Overexpression of the MtrC-MtrD-MtrE Efflux Pump Due to an mtrR Mutation Is Required for Chromosomally Mediated Penicillin Resistance in Neisseria gonorrhoeae
Wendy L. Veal,1,2 Robert A. Nicholas,3 and William M. Shafer1,2*
Department of Microbiology and Immunology, Emory University School of Medicine, Atlanta, Georgia 30322,1
Laboratories of Bacterial Pathogenesis, Medical Research Service, VA Medical Center, Decatur, Georgia 30033,2
Department of Pharmacology, University of North Carolina at Chapel Hill, Chapel Hill, North Carolina 27599-73653
Received 9 May 2002/
Accepted 8 July 2002
The importance of the mtrCDE-encoded efflux pump in conferring chromosomally mediated penicillin resistance on certain strains of Neisseria gonorrhoeae was determined by using genetic derivatives of penicillin-sensitive strain FA19 bearing defined mutations (mtrR, penA, and penB) donated by a clinical isolate (FA6140) expressing high-level resistance to penicillin and antimicrobial hydrophobic agents (HAs).

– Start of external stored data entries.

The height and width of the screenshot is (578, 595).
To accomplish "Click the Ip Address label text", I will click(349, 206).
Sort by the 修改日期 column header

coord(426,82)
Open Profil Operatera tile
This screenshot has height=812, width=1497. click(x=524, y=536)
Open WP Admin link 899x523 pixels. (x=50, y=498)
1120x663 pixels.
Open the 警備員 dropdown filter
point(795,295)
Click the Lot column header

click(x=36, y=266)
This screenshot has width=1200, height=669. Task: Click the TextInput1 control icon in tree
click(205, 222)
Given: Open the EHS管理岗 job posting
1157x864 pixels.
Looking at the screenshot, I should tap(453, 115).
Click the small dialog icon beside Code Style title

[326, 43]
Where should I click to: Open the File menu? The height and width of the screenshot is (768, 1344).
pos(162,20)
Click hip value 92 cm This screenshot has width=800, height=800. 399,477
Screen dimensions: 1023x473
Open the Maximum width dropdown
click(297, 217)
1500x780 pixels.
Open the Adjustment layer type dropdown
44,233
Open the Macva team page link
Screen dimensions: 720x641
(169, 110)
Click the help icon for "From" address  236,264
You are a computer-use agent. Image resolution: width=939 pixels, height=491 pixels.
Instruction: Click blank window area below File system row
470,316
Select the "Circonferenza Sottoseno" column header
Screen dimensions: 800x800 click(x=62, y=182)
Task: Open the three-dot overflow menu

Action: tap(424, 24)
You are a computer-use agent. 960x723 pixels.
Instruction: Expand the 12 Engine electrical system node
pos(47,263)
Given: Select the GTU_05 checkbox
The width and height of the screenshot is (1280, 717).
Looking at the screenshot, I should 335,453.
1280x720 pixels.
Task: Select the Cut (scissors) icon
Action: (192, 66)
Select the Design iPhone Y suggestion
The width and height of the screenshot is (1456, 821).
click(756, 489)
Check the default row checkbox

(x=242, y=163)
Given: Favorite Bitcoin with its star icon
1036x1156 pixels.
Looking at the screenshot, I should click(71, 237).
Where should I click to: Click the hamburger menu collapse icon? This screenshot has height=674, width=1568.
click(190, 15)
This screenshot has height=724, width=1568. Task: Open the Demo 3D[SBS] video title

When introduced into strain FA19 by transformation, a single base pair deletion in the mtrR promoter sequence from strain FA6140 was sufficient to provide high-level resistance to HAs (e.g., erythromycin and Triton X-100) but only a twofold increase in resistance to penicillin. When subsequent mutations in penA and porIB were introduced from strain FA6140 into strain WV30 (FA19 mtrR) by transformation, resistance to penicillin increased incrementally up to a MIC of 1.0 µg/ml. Insertional inactivation of the gene (mtrD) encoding the membrane transporter component of the Mtr efflux pump in these transformant strains and in strain FA6140 decreased the MIC of penicillin by 16-fold. Genetic analyses revealed that mtrR mutations, such as the single base pair deletion in its promoter, are needed for phenotypic expression of penicillin and tetracycline resistance afforded by the penB mutation. As penB represents amino acid substitutions within the third loop of the outer membrane PorIB protein that modulate entry of penicillin and tetracycline, the results presented herein suggest that PorIB and the MtrC-MtrD-MtrE efflux pump act synergistically to confer resistance to these antibiotics.
* Corresponding author. Mailing address: Department of Microbiology and Immunology, Emory University School of Medicine, Atlanta, GA 30322. Phone: (404) 728-7688. Fax: (404) 329-2210. E-mail:
wshafer{at}emory.edu.
Journal of Bacteriology, October 2002, p. 5619-5624, Vol. 184, No. 20
0021-9193/02/$04.00+0 DOI: 10.1128/JB.184.20.5619-5624.2002
Copyright © 2002, American Society for Microbiology. All Rights Reserved.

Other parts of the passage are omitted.